From Bosnia, Mr. Vucurevic told the Bosnian Serb news agency Srna that the charges did not concern him.

VATICAN

Pope names four new saints

VATICAN CITY | Pope Benedict XVI on Sunday gave the Roman Catholic church four new saints, including an Indian woman whose canonization is seen as a morale boost to Christians in India who have suffered Hindu violence.

Thousands of faithful from the homelands of the new saints, including a delegation from India, where Catholics are a tiny minority, turned out for the ceremony in St. Peter's Square.

The honor for Sister Alphonsa of the Immaculate Conception, the first Indian woman to become a saint, comes as Christians increasingly have been the object of attacks from Hindu mobs in eastern and southern India.

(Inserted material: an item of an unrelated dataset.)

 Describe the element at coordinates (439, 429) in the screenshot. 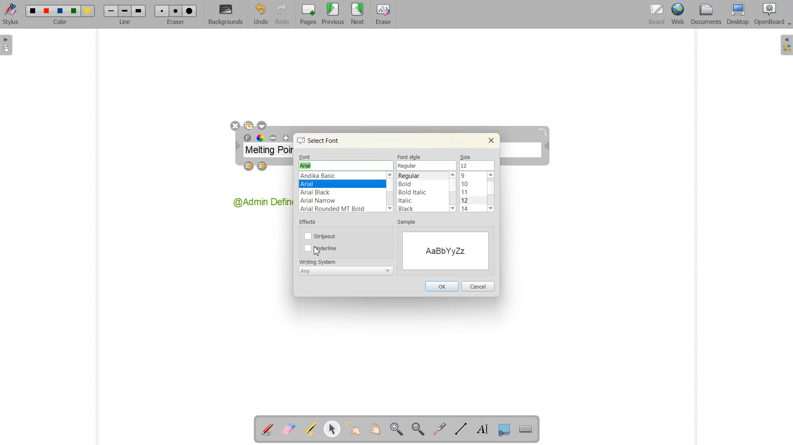

I see `Virtual laser Pointer` at that location.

Benedict's predecessor, John Paul II, had beatified Alphonsa during a pilgrimage to India in 1986. Beatification is the last formal step before sainthood, the Church's highest honor for its faithful. Alphonsa, a nun from southern India, was 35 when she died in 1946.

The other new saints are: Gaetano Errico, a Neapolitan priest who founded a missionary order in the 19th century; Sister Maria Bernarda, born Verena Buetler in Switzerland in 1848, who worked as a nun in Ecuador and Colombia; and Narcisa de Jesus Martillo Moran, a 19th century laywoman from Ecuador who helped the sick and the poor.